## Written request
Rewrite the data starting at its beginning and ending at the line containing "Action: 36,538", substituting "button" for every "icon" and leaving everything else unchanged. Omit the pictures.
________________________________________
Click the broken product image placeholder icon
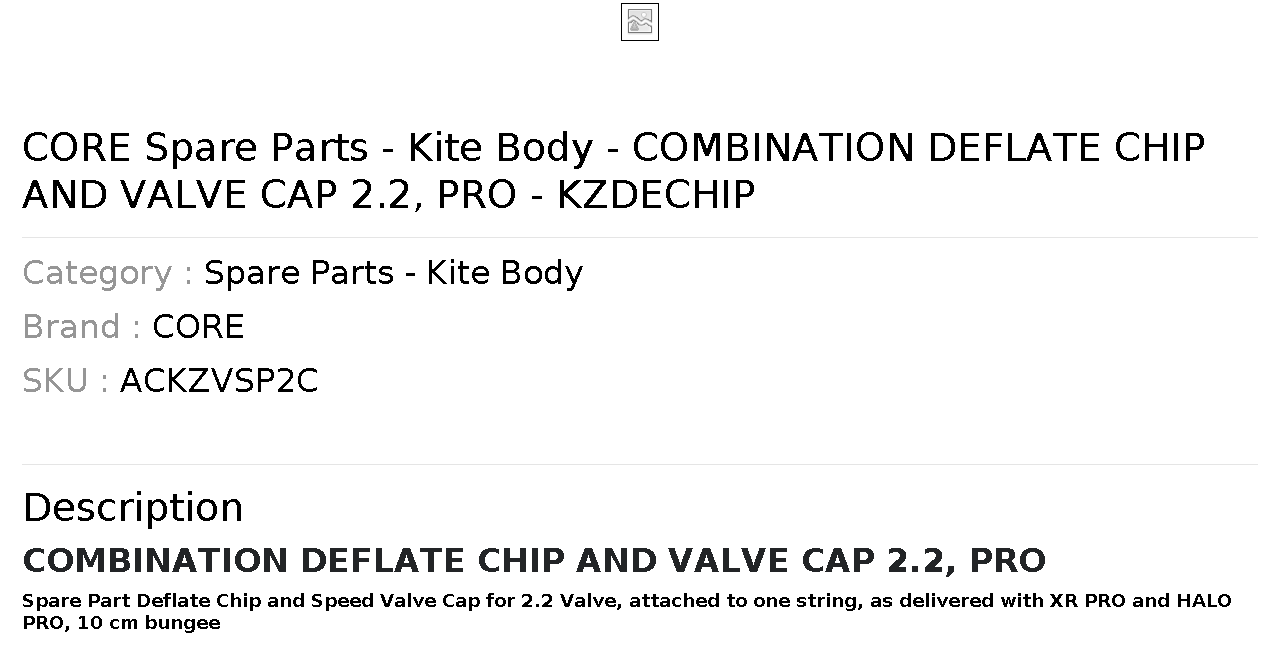The image size is (1280, 656). (x=640, y=22)
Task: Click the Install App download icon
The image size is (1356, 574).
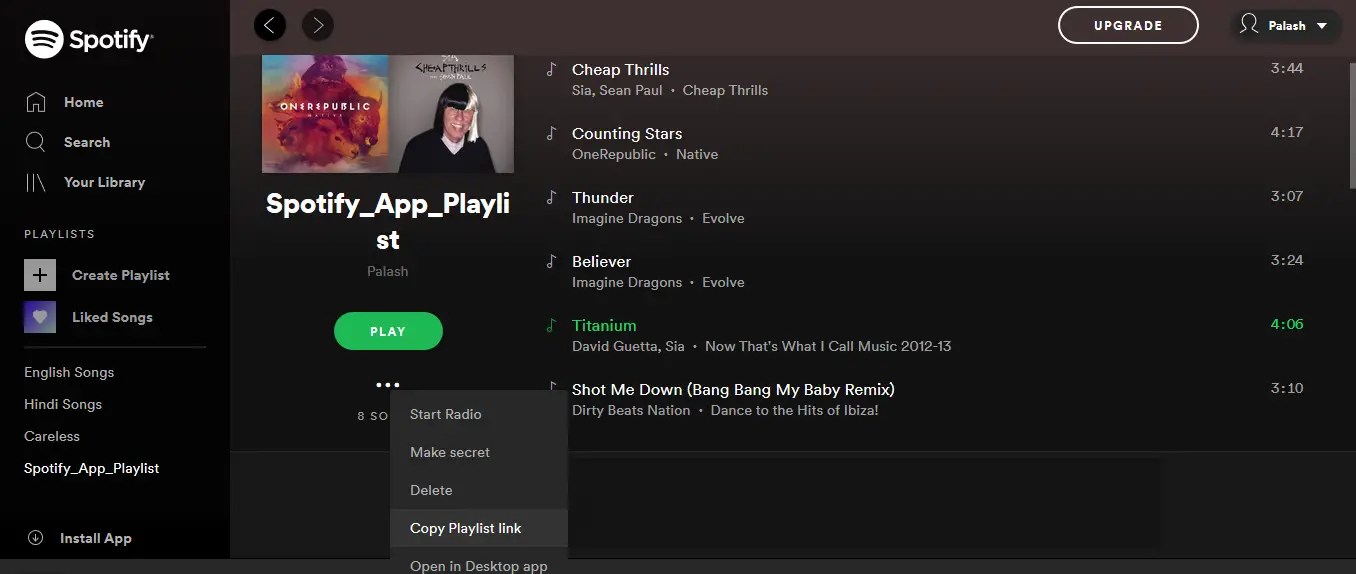Action: 36,538

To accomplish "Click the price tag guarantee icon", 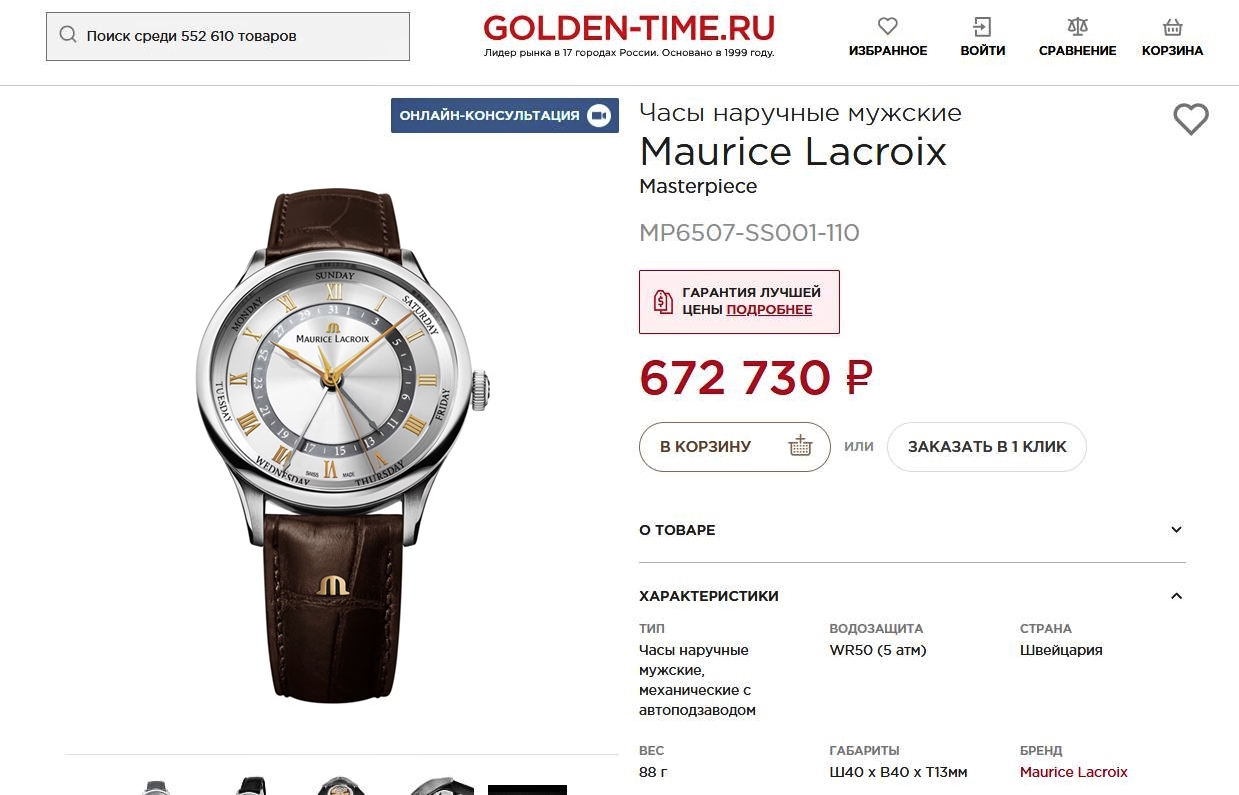I will [x=663, y=301].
________________________________________
## Solution
Click the broken product image placeholder button
The image size is (1280, 656). (x=640, y=22)
Task: Click the Install App download button
The image size is (1356, 574).
Action: 36,538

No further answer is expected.